By that time, Chloe had come back in for the night watch. He thought she looked tired and disheveled; she had put her hair up in a band. He hadn’t seen her wear it like that before. He felt for her. He remembered his first experience with a Titan.

“That’s past the mouth of the Amazon,” she noted. “So he’s not likely checking in on Behemoth. Do you think he’s headed for Isla de Mara?”

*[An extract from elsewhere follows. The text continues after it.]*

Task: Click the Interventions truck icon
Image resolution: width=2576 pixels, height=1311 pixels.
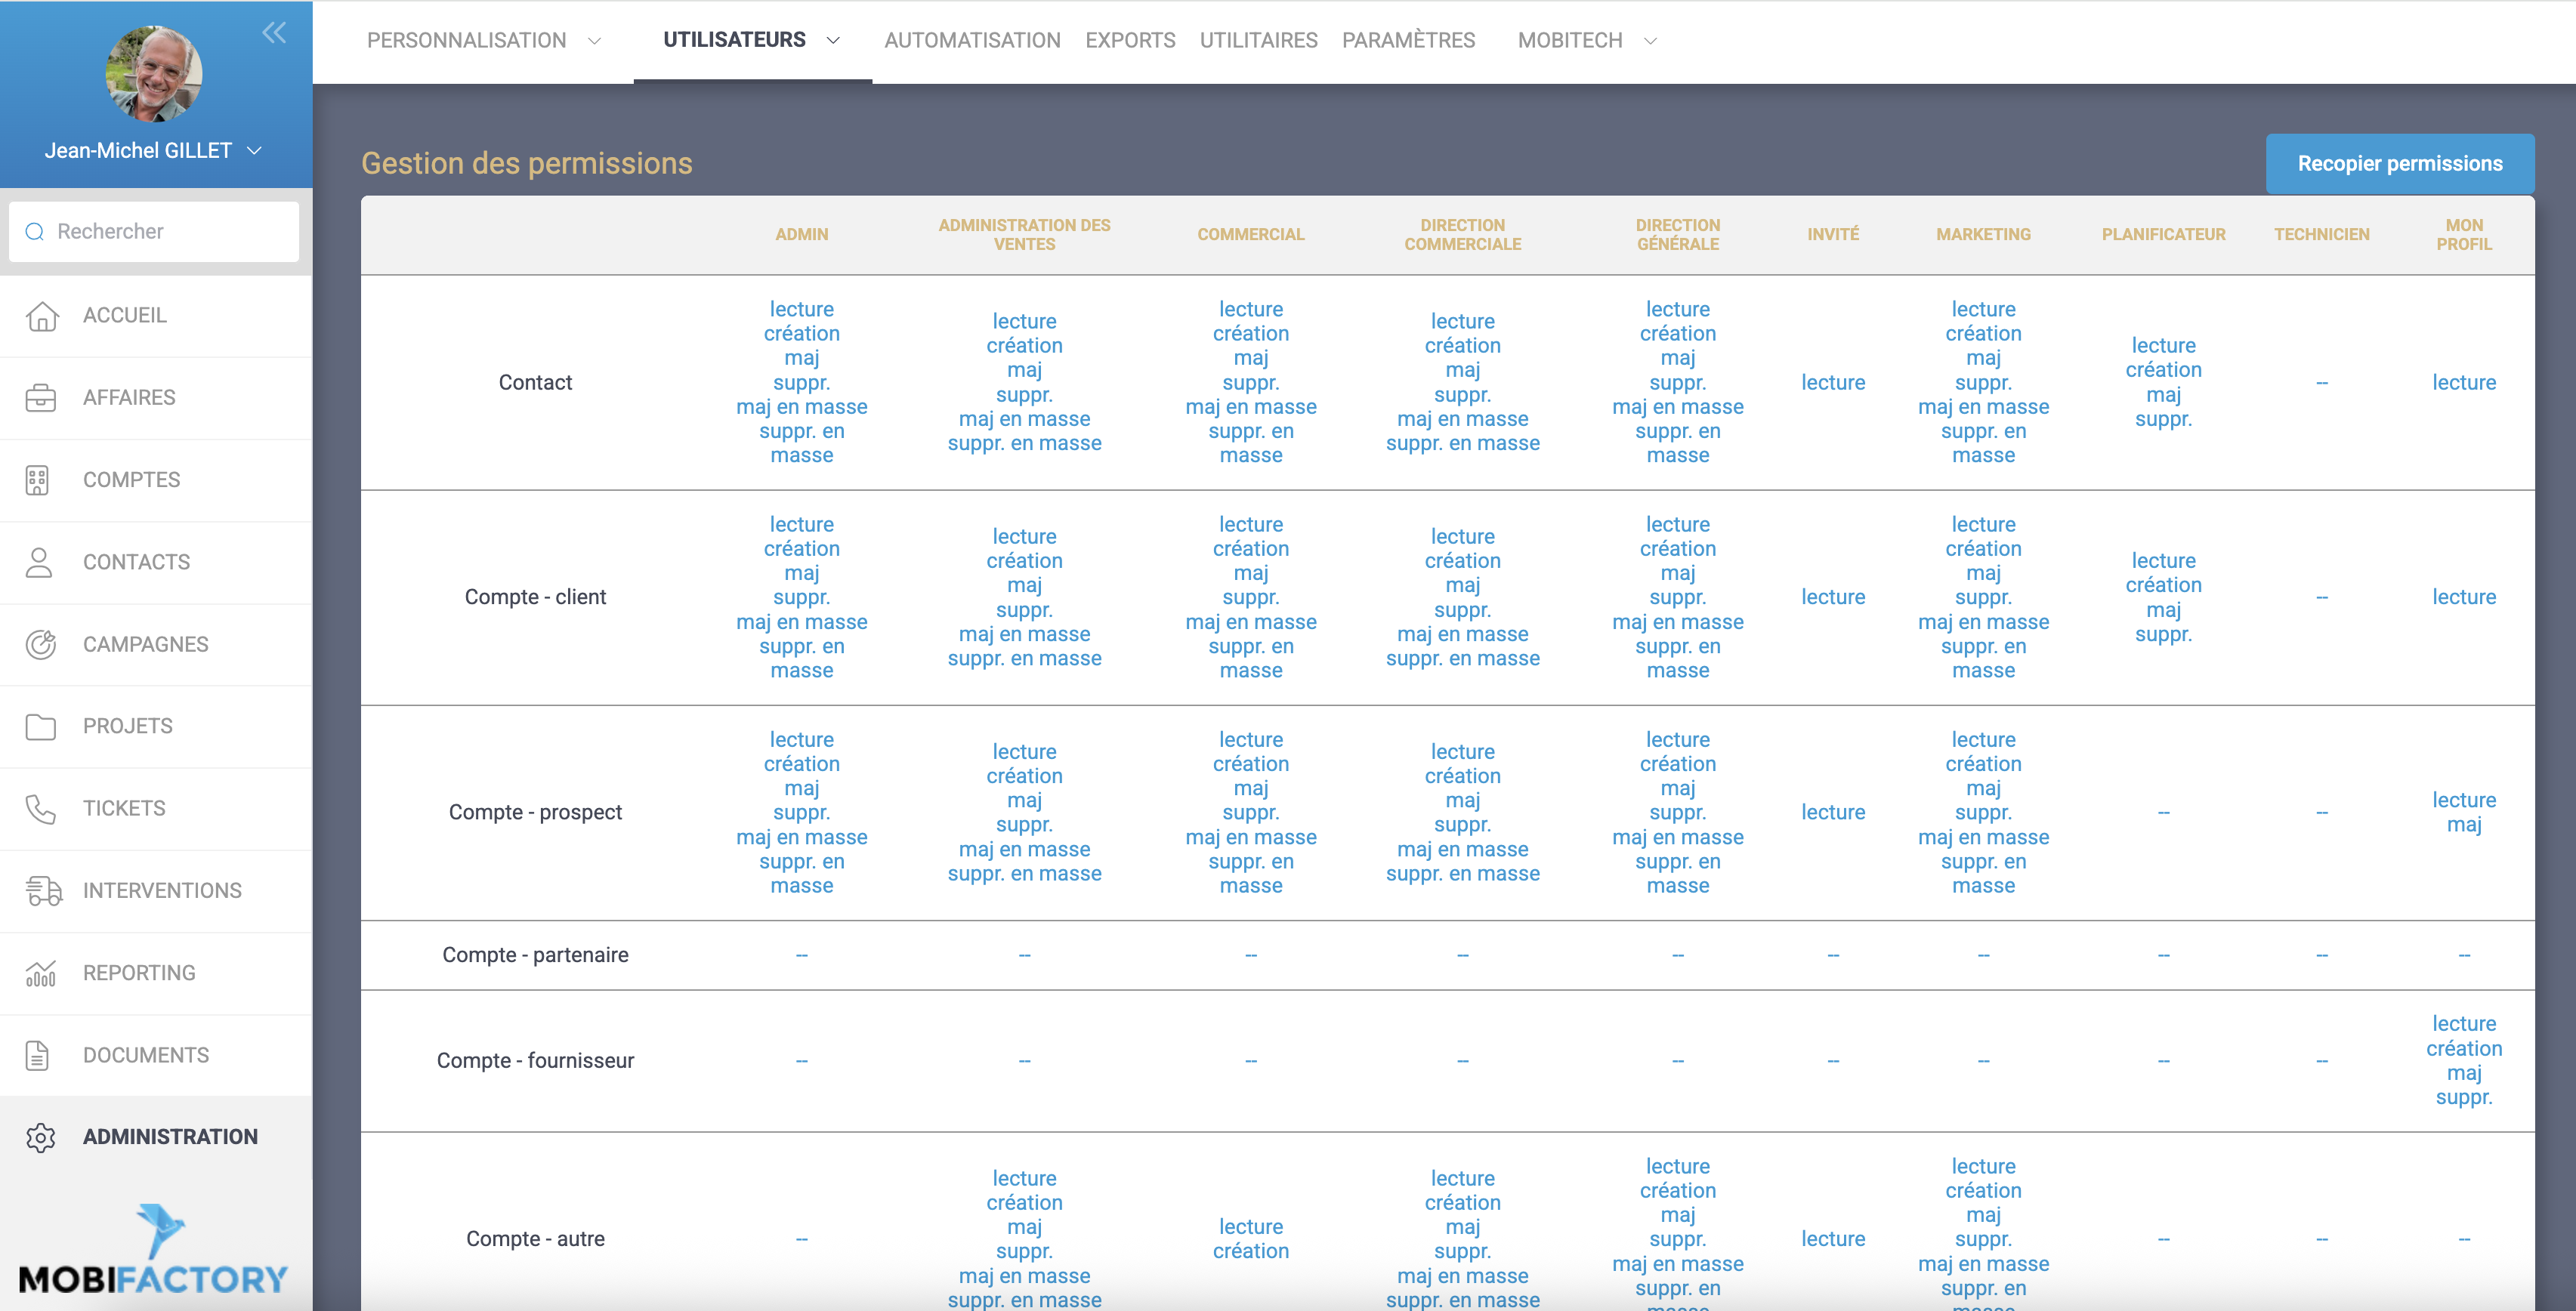Action: pyautogui.click(x=43, y=890)
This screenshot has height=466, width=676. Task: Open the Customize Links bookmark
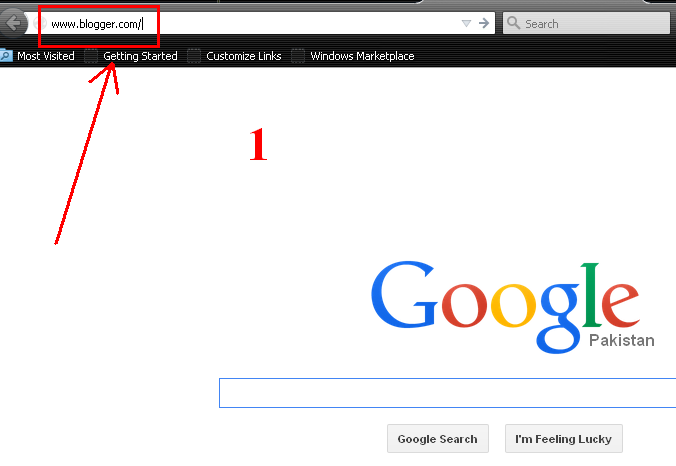244,56
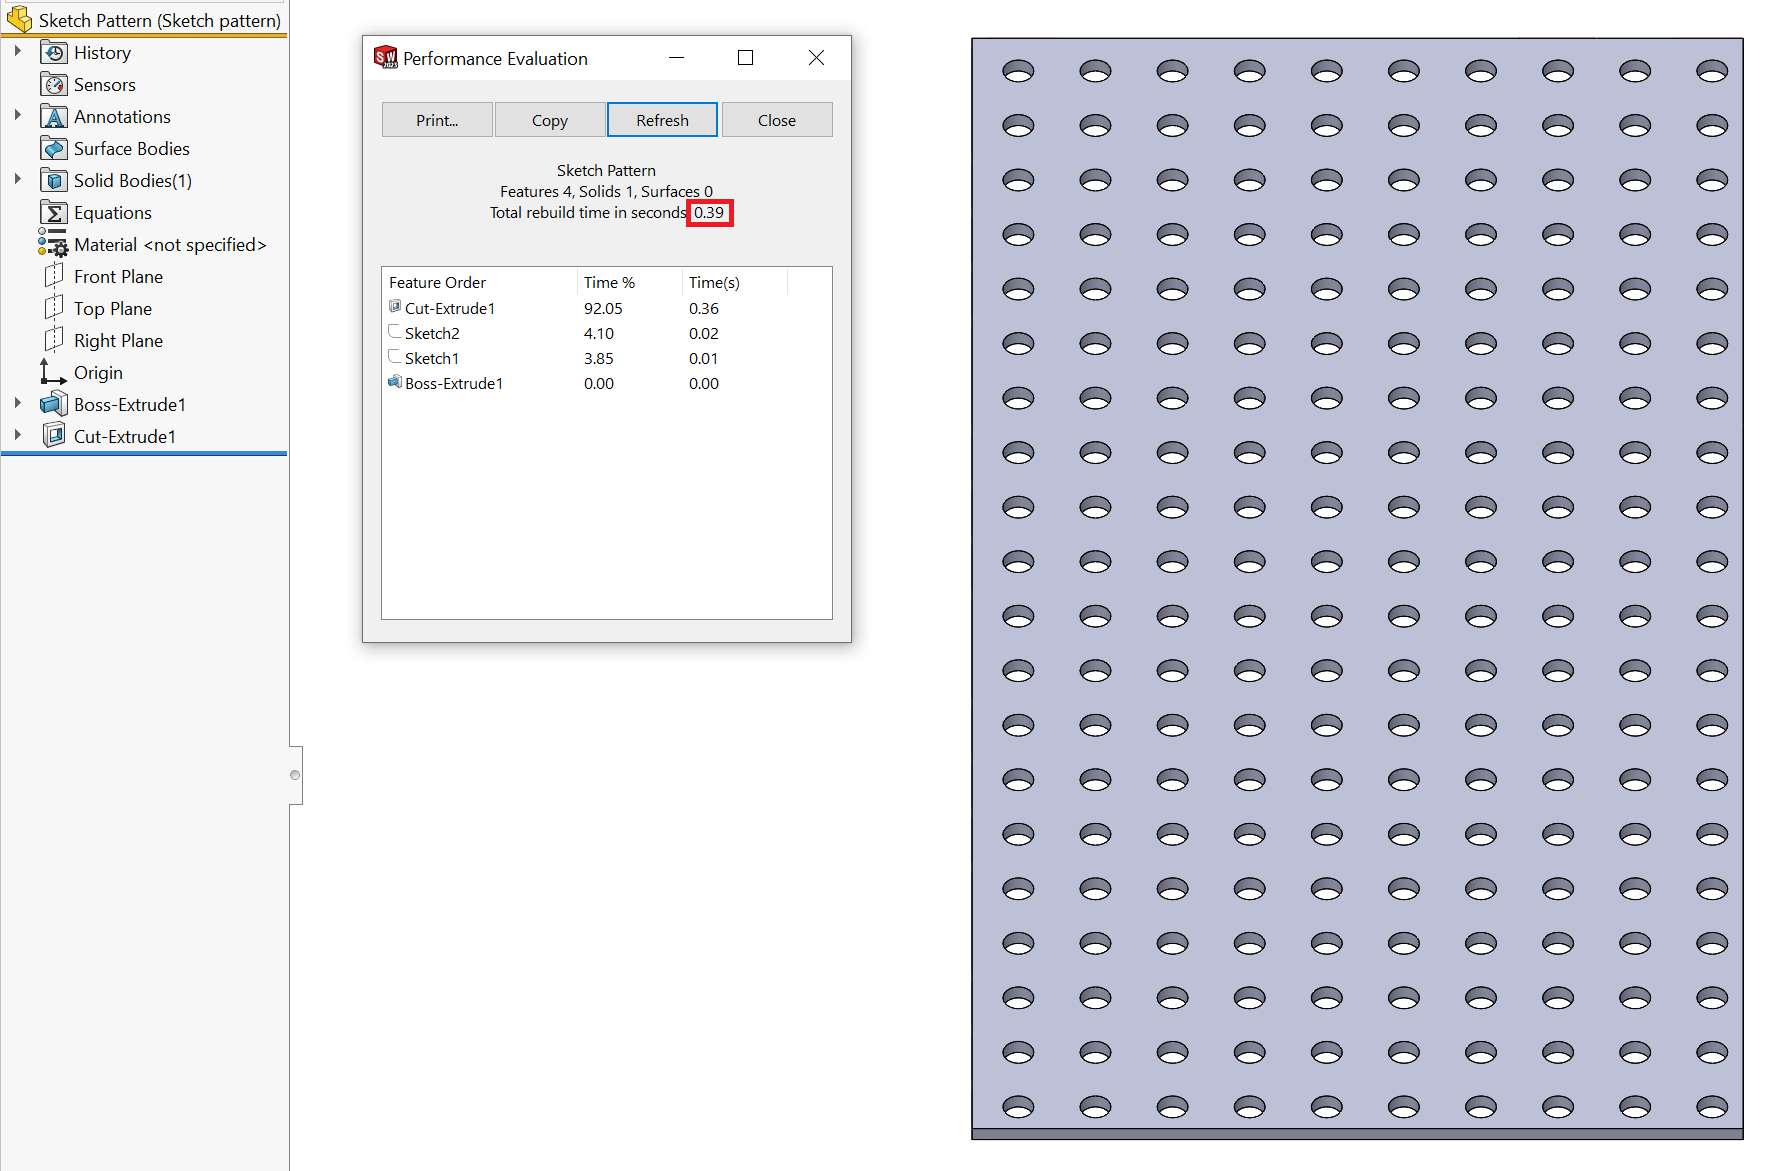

“Nobody home there,” Mark said. “Unless Rodan laid eggs or something. Nothing left of the outpost. But there are still people in the area, so put it on the map. But at this point he could literally be going anywhere. I’m putting out an all-points bulletin, and then I’m going home. Call me if anything comes up, and I mean anything.”

“Yes, sir,” Chloe said.

*   *   *

The night passed peacefully, with no sign of the Titan. When he returned to work, Kennan was on duty. He was a tall, serious fellow around thirty who retained only a whisper of his native Jamaican accent.